━━━ GIVEN RECORDS

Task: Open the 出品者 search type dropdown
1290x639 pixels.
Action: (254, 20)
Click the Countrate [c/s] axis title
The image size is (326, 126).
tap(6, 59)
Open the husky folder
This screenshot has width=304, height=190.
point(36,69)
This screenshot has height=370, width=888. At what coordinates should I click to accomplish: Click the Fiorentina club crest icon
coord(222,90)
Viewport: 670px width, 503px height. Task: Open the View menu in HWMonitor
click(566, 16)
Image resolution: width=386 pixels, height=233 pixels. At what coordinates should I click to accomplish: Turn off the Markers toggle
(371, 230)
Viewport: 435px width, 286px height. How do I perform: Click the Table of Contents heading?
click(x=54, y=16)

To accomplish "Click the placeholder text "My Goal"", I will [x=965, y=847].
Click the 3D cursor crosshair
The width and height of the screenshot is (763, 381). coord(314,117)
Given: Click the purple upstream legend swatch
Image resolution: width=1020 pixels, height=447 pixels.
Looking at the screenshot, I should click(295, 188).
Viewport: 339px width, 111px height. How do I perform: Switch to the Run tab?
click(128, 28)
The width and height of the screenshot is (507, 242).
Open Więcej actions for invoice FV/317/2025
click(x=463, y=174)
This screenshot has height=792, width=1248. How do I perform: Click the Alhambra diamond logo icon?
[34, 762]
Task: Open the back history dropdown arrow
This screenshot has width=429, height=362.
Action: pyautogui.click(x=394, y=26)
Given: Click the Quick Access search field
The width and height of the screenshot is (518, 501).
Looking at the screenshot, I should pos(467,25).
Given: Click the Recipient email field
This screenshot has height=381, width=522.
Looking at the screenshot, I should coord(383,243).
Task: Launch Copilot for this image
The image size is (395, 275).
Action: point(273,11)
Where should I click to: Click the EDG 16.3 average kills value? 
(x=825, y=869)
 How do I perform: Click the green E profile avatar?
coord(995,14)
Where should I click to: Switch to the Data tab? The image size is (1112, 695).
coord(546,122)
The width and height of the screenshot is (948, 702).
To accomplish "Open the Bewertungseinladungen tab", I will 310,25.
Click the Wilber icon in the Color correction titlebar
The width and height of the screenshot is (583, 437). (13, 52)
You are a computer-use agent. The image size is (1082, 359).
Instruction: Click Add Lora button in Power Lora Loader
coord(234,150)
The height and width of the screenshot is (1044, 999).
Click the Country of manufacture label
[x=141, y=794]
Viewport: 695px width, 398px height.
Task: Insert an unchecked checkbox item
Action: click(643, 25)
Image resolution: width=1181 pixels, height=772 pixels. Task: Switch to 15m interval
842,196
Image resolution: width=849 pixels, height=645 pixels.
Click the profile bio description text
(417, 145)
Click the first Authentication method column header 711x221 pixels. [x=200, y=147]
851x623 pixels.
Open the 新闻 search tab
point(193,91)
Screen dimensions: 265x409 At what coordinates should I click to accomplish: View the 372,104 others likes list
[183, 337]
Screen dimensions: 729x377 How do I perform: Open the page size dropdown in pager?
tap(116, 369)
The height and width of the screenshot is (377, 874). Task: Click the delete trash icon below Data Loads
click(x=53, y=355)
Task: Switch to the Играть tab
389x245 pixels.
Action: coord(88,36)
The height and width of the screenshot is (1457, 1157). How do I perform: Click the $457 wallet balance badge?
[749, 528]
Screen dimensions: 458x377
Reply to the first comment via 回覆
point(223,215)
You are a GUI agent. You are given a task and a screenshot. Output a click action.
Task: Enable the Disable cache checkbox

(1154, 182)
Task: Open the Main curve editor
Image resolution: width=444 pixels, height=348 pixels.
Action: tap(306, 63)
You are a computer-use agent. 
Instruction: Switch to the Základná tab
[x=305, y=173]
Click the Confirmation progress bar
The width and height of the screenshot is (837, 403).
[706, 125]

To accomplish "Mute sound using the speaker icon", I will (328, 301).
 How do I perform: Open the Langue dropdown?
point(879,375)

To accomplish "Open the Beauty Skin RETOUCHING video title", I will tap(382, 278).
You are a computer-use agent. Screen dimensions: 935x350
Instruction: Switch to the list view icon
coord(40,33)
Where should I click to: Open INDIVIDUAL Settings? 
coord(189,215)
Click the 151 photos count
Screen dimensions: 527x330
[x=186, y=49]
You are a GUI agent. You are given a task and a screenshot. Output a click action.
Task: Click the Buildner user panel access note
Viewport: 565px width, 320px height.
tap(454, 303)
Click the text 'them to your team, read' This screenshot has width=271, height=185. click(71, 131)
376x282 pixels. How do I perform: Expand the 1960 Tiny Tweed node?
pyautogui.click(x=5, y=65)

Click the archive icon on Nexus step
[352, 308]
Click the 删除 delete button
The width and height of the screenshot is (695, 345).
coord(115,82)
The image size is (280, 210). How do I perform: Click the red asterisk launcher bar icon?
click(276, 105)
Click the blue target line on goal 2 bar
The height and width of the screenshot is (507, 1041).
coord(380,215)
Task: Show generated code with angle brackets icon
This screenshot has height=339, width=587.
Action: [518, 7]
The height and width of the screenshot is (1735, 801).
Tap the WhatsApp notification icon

━━━━━━

- _WHAT YOU NEED TO DO_
Produce the entries again, character for character.

- _REPLY TO THE TASK_
Task: Open the 出品者 search type dropdown
1290x639 pixels.
Action: (254, 20)
Click the Countrate [c/s] axis title
The image size is (326, 126).
tap(6, 59)
Open the husky folder
This screenshot has width=304, height=190.
point(36,69)
This screenshot has height=370, width=888. At what coordinates should I click to accomplish: Click the Fiorentina club crest icon
coord(222,90)
Viewport: 670px width, 503px height. Task: Open the View menu in HWMonitor
click(566, 16)
Image resolution: width=386 pixels, height=233 pixels. At what coordinates should I click to accomplish: Turn off the Markers toggle
(371, 230)
Viewport: 435px width, 286px height. How do I perform: Click the Table of Contents heading?
click(x=54, y=16)

To accomplish "Click the placeholder text "My Goal"", I will [x=965, y=847].
Click the 3D cursor crosshair
The width and height of the screenshot is (763, 381). coord(314,117)
Given: Click the purple upstream legend swatch
Image resolution: width=1020 pixels, height=447 pixels.
Looking at the screenshot, I should click(295, 188).
Viewport: 339px width, 111px height. How do I perform: Switch to the Run tab?
click(128, 28)
The width and height of the screenshot is (507, 242).
Open Więcej actions for invoice FV/317/2025
click(x=463, y=174)
This screenshot has height=792, width=1248. How do I perform: Click the Alhambra diamond logo icon?
[34, 762]
Task: Open the back history dropdown arrow
This screenshot has width=429, height=362.
Action: pyautogui.click(x=394, y=26)
Given: Click the Quick Access search field
The width and height of the screenshot is (518, 501).
Looking at the screenshot, I should pos(467,25).
Given: Click the Recipient email field
This screenshot has height=381, width=522.
Looking at the screenshot, I should coord(383,243).
Task: Launch Copilot for this image
The image size is (395, 275).
Action: point(273,11)
Where should I click to: Click the EDG 16.3 average kills value? 
(x=825, y=869)
 How do I perform: Click the green E profile avatar?
coord(995,14)
Where should I click to: Switch to the Data tab? The image size is (1112, 695).
coord(546,122)
The width and height of the screenshot is (948, 702).
To accomplish "Open the Bewertungseinladungen tab", I will 310,25.
Click the Wilber icon in the Color correction titlebar
The width and height of the screenshot is (583, 437). (13, 52)
You are a computer-use agent. The image size is (1082, 359).
Instruction: Click Add Lora button in Power Lora Loader
coord(234,150)
The height and width of the screenshot is (1044, 999).
Click the Country of manufacture label
[x=141, y=794]
Viewport: 695px width, 398px height.
Task: Insert an unchecked checkbox item
Action: click(643, 25)
Image resolution: width=1181 pixels, height=772 pixels. Task: Switch to 15m interval
842,196
Image resolution: width=849 pixels, height=645 pixels.
Click the profile bio description text
(417, 145)
Click the first Authentication method column header 711x221 pixels. [x=200, y=147]
851x623 pixels.
Open the 新闻 search tab
point(193,91)
Screen dimensions: 265x409 At what coordinates should I click to accomplish: View the 372,104 others likes list
[183, 337]
Screen dimensions: 729x377 How do I perform: Open the page size dropdown in pager?
tap(116, 369)
The height and width of the screenshot is (377, 874). Task: Click the delete trash icon below Data Loads
click(x=53, y=355)
Task: Switch to the Играть tab
389x245 pixels.
Action: coord(88,36)
The height and width of the screenshot is (1457, 1157). How do I perform: Click the $457 wallet balance badge?
[749, 528]
Screen dimensions: 458x377
Reply to the first comment via 回覆
point(223,215)
You are a GUI agent. You are given a task and a screenshot. Output a click action.
Task: Enable the Disable cache checkbox

(1154, 182)
Task: Open the Main curve editor
Image resolution: width=444 pixels, height=348 pixels.
Action: tap(306, 63)
You are a computer-use agent. 
Instruction: Switch to the Základná tab
[x=305, y=173]
Click the Confirmation progress bar
The width and height of the screenshot is (837, 403).
[706, 125]

To accomplish "Mute sound using the speaker icon", I will (328, 301).
 How do I perform: Open the Langue dropdown?
point(879,375)

To accomplish "Open the Beauty Skin RETOUCHING video title", I will tap(382, 278).
You are a computer-use agent. Screen dimensions: 935x350
Instruction: Switch to the list view icon
coord(40,33)
Where should I click to: Open INDIVIDUAL Settings? 
coord(189,215)
Click the 151 photos count
Screen dimensions: 527x330
[x=186, y=49]
You are a GUI agent. You are given a task and a screenshot. Output a click action.
Task: Click the Buildner user panel access note
Viewport: 565px width, 320px height.
tap(454, 303)
Click the text 'them to your team, read' This screenshot has width=271, height=185. click(71, 131)
376x282 pixels. How do I perform: Expand the 1960 Tiny Tweed node?
pyautogui.click(x=5, y=65)

Click the archive icon on Nexus step
[352, 308]
Click the 删除 delete button
The width and height of the screenshot is (695, 345).
coord(115,82)
The image size is (280, 210). How do I perform: Click the red asterisk launcher bar icon?
click(276, 105)
Click the blue target line on goal 2 bar
The height and width of the screenshot is (507, 1041).
coord(380,215)
Task: Show generated code with angle brackets icon
This screenshot has height=339, width=587.
Action: [518, 7]
The height and width of the screenshot is (1735, 801).
Tap the WhatsApp notification icon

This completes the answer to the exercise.